Below are the records. List every line holding the word "Variables".

[Data extracted from a collection]
▽

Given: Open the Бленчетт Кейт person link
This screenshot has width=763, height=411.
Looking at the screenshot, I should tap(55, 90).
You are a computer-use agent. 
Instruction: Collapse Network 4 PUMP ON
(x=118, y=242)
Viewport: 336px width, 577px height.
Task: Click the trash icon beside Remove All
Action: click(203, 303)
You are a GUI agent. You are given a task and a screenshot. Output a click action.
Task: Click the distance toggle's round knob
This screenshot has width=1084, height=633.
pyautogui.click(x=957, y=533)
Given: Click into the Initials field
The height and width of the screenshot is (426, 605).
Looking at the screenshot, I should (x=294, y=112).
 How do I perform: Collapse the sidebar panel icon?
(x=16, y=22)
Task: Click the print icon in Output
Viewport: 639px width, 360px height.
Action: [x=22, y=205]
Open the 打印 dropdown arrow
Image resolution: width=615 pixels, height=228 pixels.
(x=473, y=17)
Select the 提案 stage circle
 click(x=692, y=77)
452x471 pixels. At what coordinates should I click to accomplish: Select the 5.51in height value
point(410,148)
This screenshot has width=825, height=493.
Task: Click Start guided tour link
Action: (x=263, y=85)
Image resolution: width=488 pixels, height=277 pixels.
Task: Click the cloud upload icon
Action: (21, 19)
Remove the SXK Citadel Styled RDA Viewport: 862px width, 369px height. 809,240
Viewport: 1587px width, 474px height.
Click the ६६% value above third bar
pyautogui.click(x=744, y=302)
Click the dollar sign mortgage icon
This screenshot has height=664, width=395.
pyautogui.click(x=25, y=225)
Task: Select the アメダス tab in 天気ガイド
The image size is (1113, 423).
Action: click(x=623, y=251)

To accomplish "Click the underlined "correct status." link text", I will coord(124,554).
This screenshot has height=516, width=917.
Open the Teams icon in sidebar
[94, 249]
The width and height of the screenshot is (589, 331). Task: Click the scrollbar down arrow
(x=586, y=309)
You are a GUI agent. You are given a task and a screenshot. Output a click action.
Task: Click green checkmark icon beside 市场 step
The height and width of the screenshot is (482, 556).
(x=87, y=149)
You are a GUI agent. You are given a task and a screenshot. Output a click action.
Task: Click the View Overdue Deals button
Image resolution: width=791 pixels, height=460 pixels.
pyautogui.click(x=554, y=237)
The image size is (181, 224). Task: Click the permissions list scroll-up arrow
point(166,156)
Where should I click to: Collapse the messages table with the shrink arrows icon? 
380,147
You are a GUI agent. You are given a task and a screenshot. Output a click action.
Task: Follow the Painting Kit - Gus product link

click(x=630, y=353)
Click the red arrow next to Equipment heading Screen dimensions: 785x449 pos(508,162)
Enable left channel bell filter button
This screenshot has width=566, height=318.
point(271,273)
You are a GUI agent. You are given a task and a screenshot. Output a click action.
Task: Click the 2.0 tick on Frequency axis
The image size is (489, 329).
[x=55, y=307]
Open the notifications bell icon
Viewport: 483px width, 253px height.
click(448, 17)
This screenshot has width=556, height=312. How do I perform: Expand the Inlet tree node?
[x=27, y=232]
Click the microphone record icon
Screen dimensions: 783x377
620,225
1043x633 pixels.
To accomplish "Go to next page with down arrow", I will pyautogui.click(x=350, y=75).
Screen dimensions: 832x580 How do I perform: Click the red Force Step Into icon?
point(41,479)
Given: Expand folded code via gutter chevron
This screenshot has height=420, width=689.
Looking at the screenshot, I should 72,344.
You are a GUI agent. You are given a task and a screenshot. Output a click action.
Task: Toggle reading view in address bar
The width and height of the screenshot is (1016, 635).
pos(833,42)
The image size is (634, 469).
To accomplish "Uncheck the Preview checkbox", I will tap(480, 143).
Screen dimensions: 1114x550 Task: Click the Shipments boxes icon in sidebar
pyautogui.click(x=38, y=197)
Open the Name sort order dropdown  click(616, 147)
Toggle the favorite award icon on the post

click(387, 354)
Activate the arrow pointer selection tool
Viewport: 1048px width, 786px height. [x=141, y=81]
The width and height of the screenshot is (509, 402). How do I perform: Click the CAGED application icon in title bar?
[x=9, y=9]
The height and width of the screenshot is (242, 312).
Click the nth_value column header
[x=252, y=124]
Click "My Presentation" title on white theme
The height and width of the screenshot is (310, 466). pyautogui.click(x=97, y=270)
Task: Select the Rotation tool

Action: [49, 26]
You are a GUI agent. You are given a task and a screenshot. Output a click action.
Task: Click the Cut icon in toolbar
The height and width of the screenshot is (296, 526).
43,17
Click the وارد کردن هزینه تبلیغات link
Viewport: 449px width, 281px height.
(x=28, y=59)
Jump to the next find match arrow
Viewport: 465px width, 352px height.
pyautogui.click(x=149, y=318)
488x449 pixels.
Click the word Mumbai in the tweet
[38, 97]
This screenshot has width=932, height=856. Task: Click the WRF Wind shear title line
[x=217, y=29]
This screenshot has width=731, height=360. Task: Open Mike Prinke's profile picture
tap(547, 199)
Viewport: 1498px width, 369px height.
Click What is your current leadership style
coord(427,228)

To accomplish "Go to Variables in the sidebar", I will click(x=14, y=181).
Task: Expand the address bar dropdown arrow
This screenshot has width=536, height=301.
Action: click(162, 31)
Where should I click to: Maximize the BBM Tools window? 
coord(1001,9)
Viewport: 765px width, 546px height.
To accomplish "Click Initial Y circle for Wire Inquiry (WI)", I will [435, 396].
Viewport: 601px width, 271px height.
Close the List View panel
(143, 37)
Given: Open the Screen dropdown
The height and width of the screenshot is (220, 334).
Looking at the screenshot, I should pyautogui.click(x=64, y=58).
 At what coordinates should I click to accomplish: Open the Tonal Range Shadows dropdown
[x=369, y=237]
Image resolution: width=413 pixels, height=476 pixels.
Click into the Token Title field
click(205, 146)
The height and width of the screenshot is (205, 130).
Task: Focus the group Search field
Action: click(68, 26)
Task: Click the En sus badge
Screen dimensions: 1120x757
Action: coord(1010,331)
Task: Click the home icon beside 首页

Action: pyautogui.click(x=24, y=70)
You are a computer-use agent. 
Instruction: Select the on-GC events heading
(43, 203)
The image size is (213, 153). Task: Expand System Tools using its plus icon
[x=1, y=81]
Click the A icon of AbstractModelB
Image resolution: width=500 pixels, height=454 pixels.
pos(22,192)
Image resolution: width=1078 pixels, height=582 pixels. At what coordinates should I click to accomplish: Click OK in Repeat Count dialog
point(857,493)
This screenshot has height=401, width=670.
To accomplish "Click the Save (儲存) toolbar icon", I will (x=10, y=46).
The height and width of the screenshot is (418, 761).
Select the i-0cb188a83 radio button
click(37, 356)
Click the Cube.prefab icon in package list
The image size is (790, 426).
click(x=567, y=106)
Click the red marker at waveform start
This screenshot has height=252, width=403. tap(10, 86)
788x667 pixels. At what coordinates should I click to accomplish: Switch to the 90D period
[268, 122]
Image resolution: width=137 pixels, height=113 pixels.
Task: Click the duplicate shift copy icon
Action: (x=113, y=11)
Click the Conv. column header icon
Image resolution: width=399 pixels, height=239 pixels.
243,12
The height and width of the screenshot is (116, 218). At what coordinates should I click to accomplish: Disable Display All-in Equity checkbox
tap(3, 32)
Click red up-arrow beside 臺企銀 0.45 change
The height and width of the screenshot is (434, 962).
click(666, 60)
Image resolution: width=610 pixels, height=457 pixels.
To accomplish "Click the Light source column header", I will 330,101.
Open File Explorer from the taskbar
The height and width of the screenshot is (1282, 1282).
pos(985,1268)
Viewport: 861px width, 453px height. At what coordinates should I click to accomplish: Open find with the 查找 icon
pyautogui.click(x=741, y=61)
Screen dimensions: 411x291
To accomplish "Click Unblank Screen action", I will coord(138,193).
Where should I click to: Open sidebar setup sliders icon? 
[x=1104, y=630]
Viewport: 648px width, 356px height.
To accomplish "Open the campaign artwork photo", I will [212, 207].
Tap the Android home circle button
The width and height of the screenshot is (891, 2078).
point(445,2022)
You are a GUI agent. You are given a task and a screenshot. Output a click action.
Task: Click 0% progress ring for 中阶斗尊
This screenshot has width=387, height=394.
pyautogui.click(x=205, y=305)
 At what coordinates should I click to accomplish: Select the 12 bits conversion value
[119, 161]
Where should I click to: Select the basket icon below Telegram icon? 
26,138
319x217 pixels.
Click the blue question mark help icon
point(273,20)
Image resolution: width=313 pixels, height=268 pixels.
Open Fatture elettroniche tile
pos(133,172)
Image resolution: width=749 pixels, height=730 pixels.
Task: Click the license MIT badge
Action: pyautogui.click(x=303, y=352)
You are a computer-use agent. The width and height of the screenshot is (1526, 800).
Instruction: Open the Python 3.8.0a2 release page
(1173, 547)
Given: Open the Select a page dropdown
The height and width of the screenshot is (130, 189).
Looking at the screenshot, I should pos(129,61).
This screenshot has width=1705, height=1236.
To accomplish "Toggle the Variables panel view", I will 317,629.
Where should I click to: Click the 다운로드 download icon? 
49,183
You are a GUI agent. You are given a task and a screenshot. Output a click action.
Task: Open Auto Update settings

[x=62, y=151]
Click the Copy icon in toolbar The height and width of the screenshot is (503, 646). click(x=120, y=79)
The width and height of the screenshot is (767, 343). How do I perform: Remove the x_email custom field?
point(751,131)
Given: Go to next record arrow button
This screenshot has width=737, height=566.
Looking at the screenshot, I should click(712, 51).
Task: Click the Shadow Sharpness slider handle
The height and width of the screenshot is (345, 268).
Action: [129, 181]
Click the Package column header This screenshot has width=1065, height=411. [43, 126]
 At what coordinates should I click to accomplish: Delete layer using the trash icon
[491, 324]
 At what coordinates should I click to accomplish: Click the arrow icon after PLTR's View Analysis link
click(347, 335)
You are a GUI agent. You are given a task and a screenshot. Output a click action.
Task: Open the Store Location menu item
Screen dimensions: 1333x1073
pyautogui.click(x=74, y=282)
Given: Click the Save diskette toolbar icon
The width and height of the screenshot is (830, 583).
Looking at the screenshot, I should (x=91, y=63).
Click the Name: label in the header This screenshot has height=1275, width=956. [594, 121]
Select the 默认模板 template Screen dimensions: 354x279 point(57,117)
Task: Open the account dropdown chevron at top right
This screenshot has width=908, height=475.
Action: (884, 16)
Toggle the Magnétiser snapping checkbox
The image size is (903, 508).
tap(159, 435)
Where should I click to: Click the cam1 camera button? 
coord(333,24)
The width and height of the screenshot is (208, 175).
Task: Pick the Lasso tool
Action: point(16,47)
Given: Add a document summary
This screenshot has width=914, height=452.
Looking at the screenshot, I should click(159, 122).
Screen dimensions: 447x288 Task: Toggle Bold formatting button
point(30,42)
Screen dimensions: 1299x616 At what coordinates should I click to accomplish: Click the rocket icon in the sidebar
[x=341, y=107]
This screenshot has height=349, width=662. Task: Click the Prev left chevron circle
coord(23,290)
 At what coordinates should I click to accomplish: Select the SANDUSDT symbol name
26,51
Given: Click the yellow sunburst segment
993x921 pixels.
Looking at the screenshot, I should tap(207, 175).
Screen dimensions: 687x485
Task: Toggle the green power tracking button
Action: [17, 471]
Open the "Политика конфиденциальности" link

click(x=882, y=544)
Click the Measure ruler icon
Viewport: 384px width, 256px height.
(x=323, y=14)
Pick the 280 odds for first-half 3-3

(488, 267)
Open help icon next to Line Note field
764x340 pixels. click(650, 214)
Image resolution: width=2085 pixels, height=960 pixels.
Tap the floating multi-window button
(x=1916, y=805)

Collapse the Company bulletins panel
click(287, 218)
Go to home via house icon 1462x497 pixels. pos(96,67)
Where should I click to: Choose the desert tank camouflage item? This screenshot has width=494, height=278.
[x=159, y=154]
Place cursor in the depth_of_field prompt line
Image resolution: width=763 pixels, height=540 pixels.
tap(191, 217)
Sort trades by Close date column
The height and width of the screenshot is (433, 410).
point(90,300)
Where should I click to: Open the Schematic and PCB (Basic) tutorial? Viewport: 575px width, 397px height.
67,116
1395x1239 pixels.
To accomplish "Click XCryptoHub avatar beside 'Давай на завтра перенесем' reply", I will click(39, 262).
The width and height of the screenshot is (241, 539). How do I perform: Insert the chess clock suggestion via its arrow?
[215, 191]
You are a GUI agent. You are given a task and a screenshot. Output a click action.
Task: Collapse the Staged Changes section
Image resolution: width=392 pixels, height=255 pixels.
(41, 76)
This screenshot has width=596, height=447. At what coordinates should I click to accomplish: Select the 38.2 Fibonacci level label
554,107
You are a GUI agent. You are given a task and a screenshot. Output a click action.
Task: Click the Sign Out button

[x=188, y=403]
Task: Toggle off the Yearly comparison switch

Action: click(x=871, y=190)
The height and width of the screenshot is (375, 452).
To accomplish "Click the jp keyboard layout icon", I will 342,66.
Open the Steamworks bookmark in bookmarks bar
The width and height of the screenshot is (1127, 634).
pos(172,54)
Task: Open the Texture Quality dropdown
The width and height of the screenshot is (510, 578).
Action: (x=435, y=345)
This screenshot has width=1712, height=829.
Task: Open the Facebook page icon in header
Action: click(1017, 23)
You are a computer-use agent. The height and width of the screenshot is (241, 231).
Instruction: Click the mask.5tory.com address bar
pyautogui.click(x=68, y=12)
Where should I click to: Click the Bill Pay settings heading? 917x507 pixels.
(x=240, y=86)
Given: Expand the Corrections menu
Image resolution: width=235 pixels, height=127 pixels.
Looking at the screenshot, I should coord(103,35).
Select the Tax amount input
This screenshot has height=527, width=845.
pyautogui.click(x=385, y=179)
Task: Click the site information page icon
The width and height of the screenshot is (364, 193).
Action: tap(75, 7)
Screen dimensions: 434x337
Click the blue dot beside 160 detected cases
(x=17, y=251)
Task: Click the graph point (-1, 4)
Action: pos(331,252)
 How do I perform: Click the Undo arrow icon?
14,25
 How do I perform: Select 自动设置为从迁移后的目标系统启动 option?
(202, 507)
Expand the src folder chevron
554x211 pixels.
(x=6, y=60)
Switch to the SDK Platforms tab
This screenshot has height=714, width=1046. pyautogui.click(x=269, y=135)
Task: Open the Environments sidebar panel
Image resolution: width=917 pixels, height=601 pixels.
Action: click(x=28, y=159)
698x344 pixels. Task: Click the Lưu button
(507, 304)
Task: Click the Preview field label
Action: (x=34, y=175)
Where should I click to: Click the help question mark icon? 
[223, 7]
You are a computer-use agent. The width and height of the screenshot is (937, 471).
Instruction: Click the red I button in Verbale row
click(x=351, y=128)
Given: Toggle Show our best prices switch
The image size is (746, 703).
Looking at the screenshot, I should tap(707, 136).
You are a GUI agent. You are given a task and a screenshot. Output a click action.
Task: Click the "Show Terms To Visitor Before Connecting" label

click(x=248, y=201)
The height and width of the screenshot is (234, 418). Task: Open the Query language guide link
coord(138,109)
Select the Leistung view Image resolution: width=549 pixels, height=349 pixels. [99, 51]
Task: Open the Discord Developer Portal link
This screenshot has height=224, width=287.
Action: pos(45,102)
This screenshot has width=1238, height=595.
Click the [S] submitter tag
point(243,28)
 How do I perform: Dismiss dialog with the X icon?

△

Solution to the exercise
To accomplish "Go to Variables in the sidebar", I will click(x=14, y=181).
To accomplish "Toggle the Variables panel view", I will 317,629.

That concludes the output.